The “Point prevalence survey of healthcare associated infections and antimicrobial use in European acute care hospitals” protocol adopts the following definition of Bone and Joint Infection (BJ):

 

BJ-BONE: osteomyelitis.

Osteomyelitis must meet at least one of the following criteria:

  • patient has organisms cultured from bone;
  • patient has evidence of osteomyelitis on direct examination of the bone during a surgical operation orhistopathologic examination;
  • patient has at least two of the following signs or symptoms with no other recognised cause: fever (> 38° C), localised swelling, tenderness, heat, or drainage at suspected site of bone infection;

and at least one of the following:

    • organisms cultured from blood;
    • positive blood antigen test (e.g. H. influenzae, S. pneumoniae);
    • radiographic evidence of infection, e.g. abnormal findings on x-ray, CT scan, MRI, radiolabel scan (gallium, technetium, etc.).
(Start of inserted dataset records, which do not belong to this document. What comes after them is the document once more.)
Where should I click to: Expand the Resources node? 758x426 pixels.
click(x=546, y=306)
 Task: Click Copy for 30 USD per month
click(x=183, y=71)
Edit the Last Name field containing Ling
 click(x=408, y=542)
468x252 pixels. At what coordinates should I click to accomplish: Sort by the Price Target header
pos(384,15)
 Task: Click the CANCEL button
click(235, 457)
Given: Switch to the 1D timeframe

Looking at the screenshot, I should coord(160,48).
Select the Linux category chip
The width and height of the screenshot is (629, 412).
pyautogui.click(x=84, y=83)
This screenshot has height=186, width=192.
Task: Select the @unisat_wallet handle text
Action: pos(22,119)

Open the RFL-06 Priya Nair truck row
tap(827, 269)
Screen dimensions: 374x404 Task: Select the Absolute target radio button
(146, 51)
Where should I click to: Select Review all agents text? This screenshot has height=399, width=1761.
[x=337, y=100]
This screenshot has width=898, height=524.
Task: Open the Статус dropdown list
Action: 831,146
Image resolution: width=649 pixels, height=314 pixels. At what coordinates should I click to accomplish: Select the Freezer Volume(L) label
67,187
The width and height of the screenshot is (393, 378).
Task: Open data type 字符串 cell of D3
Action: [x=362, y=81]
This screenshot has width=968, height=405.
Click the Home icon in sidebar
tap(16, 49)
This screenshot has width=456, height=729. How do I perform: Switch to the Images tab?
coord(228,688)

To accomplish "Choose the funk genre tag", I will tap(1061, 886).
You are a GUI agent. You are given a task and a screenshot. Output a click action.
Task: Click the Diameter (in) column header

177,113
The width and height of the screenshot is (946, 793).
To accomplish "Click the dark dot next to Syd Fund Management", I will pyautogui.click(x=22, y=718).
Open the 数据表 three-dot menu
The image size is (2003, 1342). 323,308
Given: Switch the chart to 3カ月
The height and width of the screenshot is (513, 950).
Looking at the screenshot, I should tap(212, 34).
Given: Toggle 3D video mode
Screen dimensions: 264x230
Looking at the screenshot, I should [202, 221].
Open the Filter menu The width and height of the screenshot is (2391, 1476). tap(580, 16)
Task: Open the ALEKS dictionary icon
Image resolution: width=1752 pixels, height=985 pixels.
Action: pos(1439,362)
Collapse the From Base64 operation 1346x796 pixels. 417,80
A mediastinitis that follows cardiac surgery and that is accompanied by osteomyelitis must be reported as surgical site infection-organ/space (SSI-O).

 

BJ-JNT: joint or bursa.

Joint or bursa infections must meet at least one of the following criteria:

  • patient has organisms cultured from joint fluid or synovial biopsy;
  • patient has evidence of joint or bursa infection seen during a surgical operation or histopathologic examination;
  • patient has at least two of the following signs or symptoms with no other recognised cause: joint pain, swelling, tenderness, heat, evidence of effusion or limitation of motion;

and at least one of the following:

    • organisms and white blood cells seen on Gram’s stain of joint fluid;
    • positive antigen test on blood, urine, or joint fluid;
    • cellular profile and chemistries of joint fluid compatible with infection and not explained by an underlying rheumatologic disorder;
    • radiographic evidence of infection, e.g. abnormal findings on x-ray, CT scan, MRI, radiolabel scan (gallium, technetium, etc.).

 

BJ-DISC: disc space infection.

Vertebral disc space infection must meet at least one of the following criteria:

  • patient has organisms cultured from vertebral disc space tissue obtained during a surgical operation or needle aspiration;
  • patient has evidence of vertebral disc space infection seen during a surgical operation or histopathologic examination;
  • patient has fever (> 38 °C) with no other recognised cause or pain at the involved vertebral disc space and radiographic evidence of infection, e.g. abnormal findings on x-ray, CT scan, MRI, radiolabel scan (gallium, technetium, etc.);
  • patient has fever (> 38 °C) with no other recognised cause and pain at the involved vertebral disc space and positive antigen test on blood or urine (e.g. H. influenzae, S. pneumoniae, N. meningitidis, or Group B Streptococcus).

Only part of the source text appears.